Discover the next generation of efficient, compact power management
Robin M. Saltnes, Nordic Semiconductor
Bluetooth Low Energy, Wi-Fi 6, and Cellular IoT bring connectivity to low-power IoT devices. Nordic SoCs, collaborative ICs and SiPs running these protocols are among the most power-efficient wireless solutions on the market, extending the battery life of IoT devices.
However, power management requires more than just efficient chips; power from the battery or power supply must also be regulated and distributed, and sometimes recharged if the device is powered by a rechargeable battery. This means that no matter how efficient the processor, radio and memory in a wireless chip are, if the power management system is not optimized enough, battery life will be affected.
Building compact power management systems in small packages
Building an efficient power management system is already a difficult task, while achieving a compact design is even more challenging. Space is limited in many IoT products, but traditional power management solutions often consist of multiple chips, such as voltage regulators, battery chargers, fuel gauges, external watchdogs and hard reset devices, which take up valuable space.
Nordic solves the efficiency and space challenges of power management with its nPM series of power management ICs (PMICs). The family includes the nPM6001 (with six independently controlled power rails), the nPM1100 (dual-mode configurable buck regulator and integrated battery charger) and the newly launched nPM1300. Optimized for maximum efficiency and compact size, this PMIC simplifies system design by integrating the essential functions required for reliable operation into a small package.
Intelligent power management provided by nPM1300
nPM1300 is available in a small 5 x 5 mm (QFN32) or 3.1 x 2.4 mm (WLCSP) package and integrates two buck converters, two load switches, a battery charger, USB-C compatible input, shipping mode and power count. This simplifies power management from up to eight chips plus related passive components to one chip plus several passive components.
In addition to its high level of integration, this PMIC provides critical system management functions that typically must be added separately to traditional power management circuits. These features include key items such as fail-boot recovery, hard reset, power-saving "sleep" mode, watchdog timer and power-down warning.

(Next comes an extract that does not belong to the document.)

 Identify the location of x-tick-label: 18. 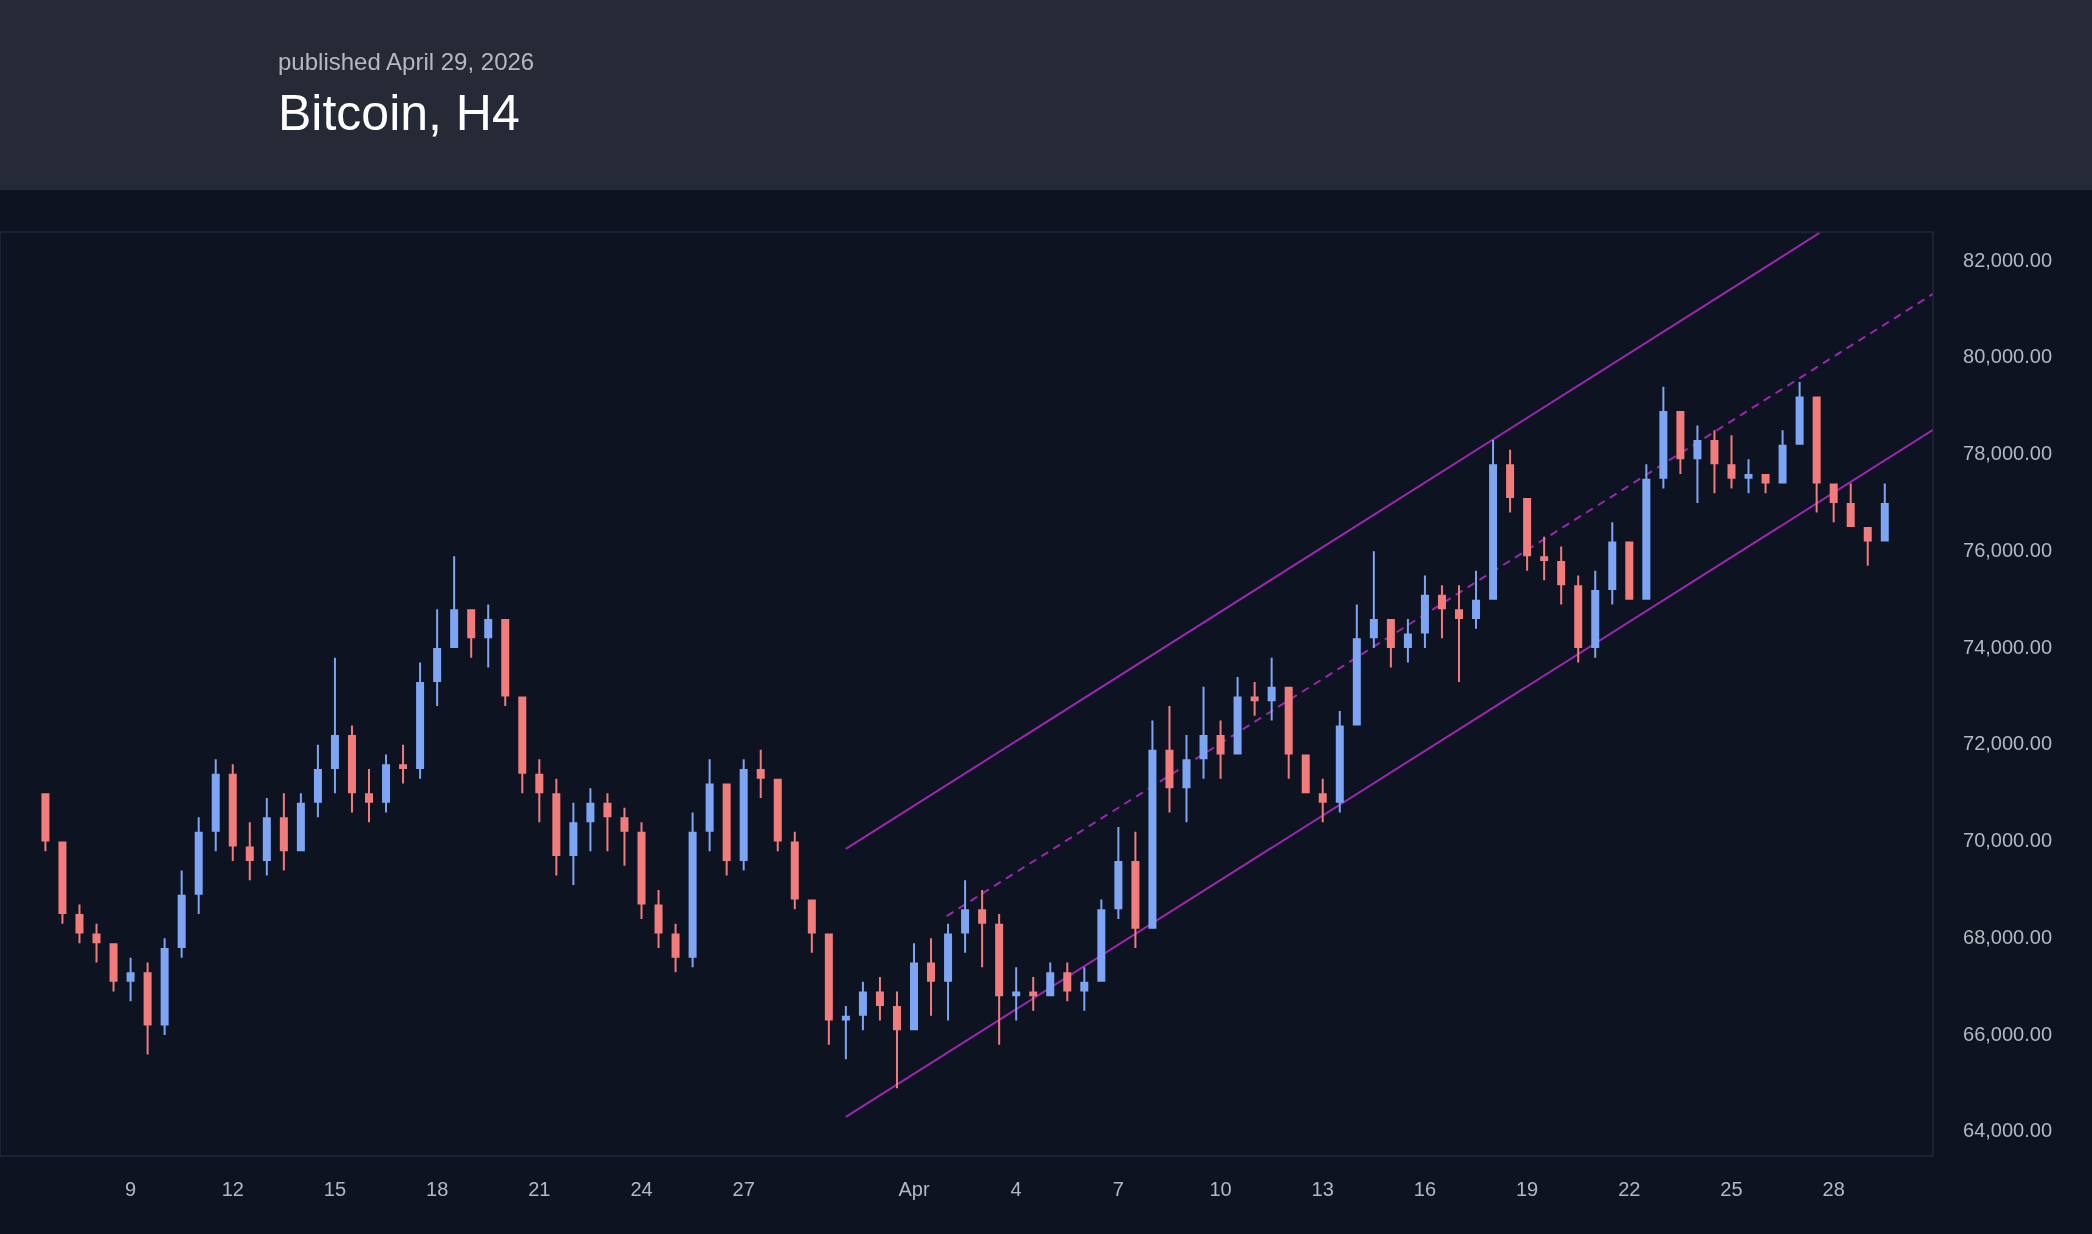
(438, 1188).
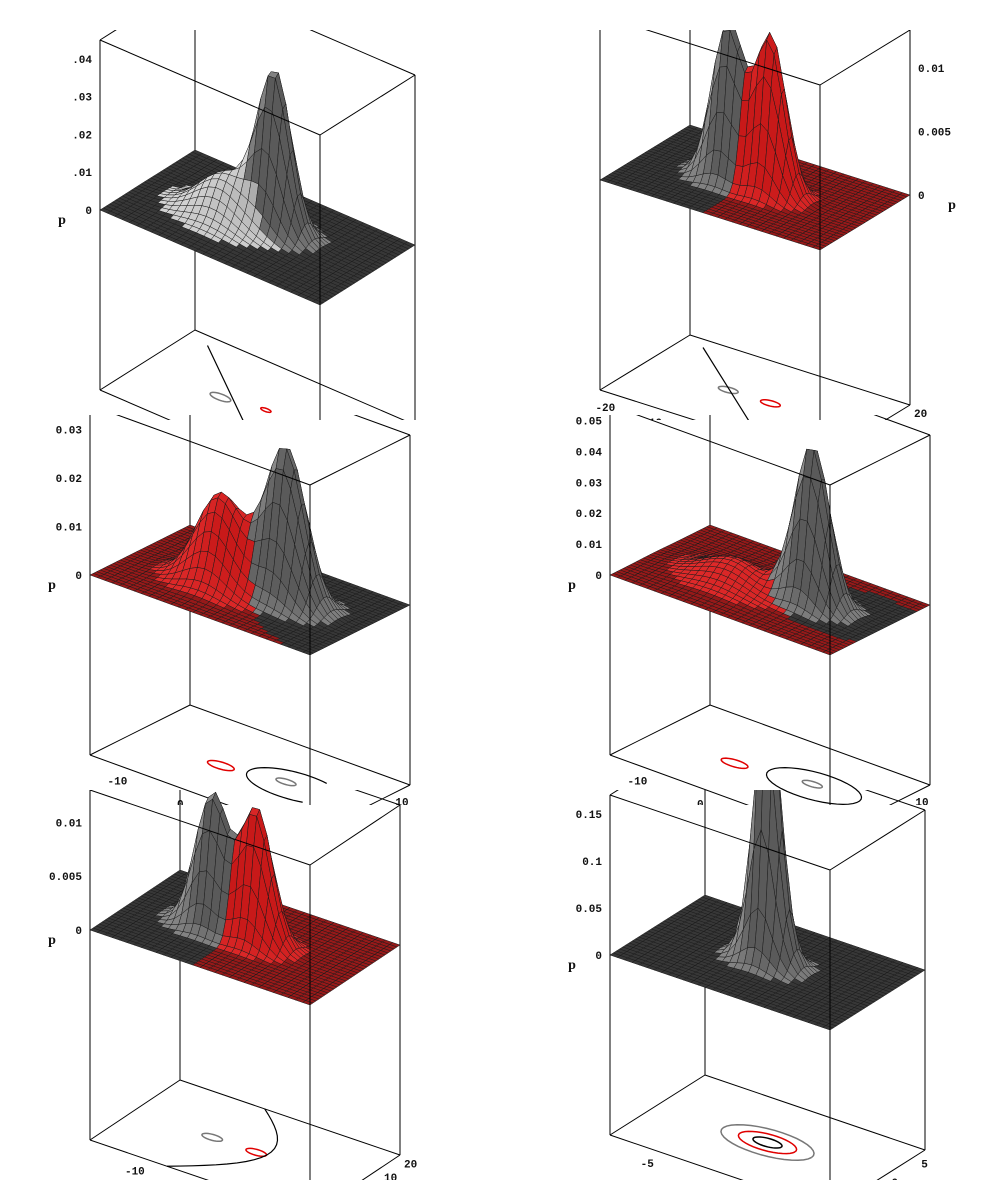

Accurate power measurement without power consumption
It is very useful for consumers to know exactly the remaining battery life of their IoT devices. Engineers typically do this by measuring the battery voltage, which represents the remaining charge, or for more precise results using a coulomb counter, a device that continuously measures the current flowing into or out of the battery to determine the battery's total charge.
The battery voltage measurement method is simple and easy to use and consumes little power, but its accuracy is not high, especially when the battery is affected by temperature changes. Coulomb counters are more accurate, but require additional components and consume more power. In contrast, the nPM1300 has a high-precision fuel gauge that combines the simplicity and lower power consumption of a battery voltage measurement with the accuracy of a coulomb counter.
Nordic experimentally compared coulomb counters, battery voltage measurements, and the nPM1300 fuel gauge. The peak error in battery voltage calculation is close to 20% compared to a coulomb counter. In comparison, the nPM1300's fuel gauge has a maximum error of only 2% compared to a coulomb counter, and most errors are within 1%.
Software driven fuel gauge
Key to the Nordic fuel gauge's ability to maintain high accuracy over a wide temperature range is a software algorithm driven by the main processor. Information used by the processor includes current flowing from the battery, battery terminal voltage, system voltage and battery temperature thermistor reading.
In order for the algorithm to generate accurate results, it must first "learn" the battery characteristics (this only needs to be learned once if the end product continues to use the same battery). Teaching is conducted using Nordic's Evaluation Kit (EK), which is equipped with a fuel gauge board providing suitable resistive loads and the Nordic nPM PowerUP application.
After calibration, with current, voltage and temperature inputs, the main processor uses an algorithm developed by Nordic to accurately derive the battery's state of charge over the life of the device. The power consumption at one second measurement frequency adds approximately 4 microamps to the typical overhead of the host processor.
Power management from battery to antenna
To maximize battery life, it is important to study how each part of a wireless product system affects overall power consumption. Developers need to optimize every component, from the battery all the way to cloud connectivity, including radio operation, processing and power management, to get the most out of power.
Designing based on Nordic SoC or SiP, one of the lowest power wireless chips on the market, and Nordic nPM6001, nPM1100 or nPM1300, users can get an excellent foundation to reduce the energy consumption of wireless products as much as possible.